:: Set problem ::
Transcribe the entries below verbatim, everything from the line containing "Task: Click the first" down to the line containing "The height and", including both of those lines.

:: Excerpted data ::

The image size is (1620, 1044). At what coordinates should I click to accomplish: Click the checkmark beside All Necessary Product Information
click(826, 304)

--

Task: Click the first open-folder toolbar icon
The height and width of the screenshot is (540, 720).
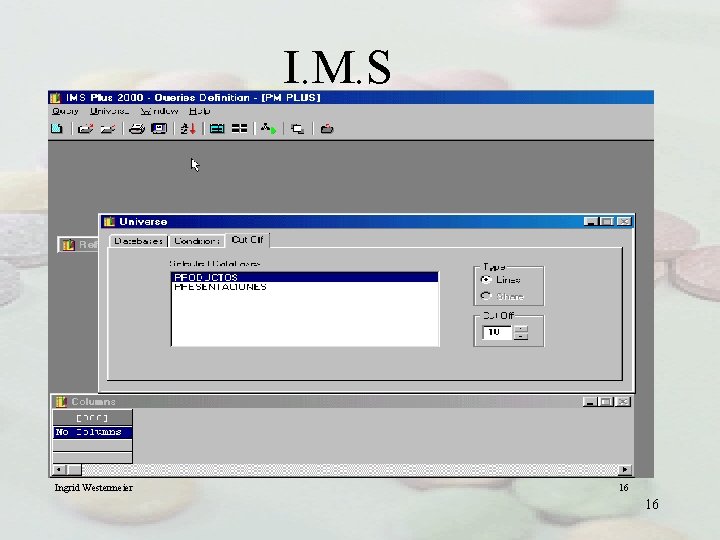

* * *

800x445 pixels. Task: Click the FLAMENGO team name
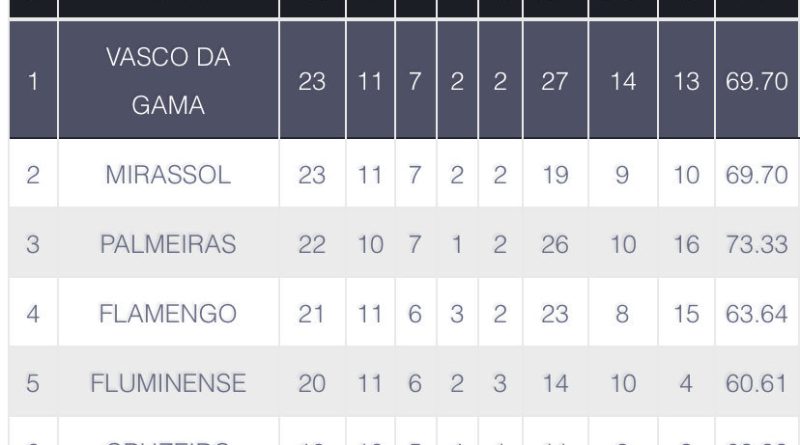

:: Reply to the exercise ::
Task: Click the first open-folder toolbar icon
The height and width of the screenshot is (540, 720).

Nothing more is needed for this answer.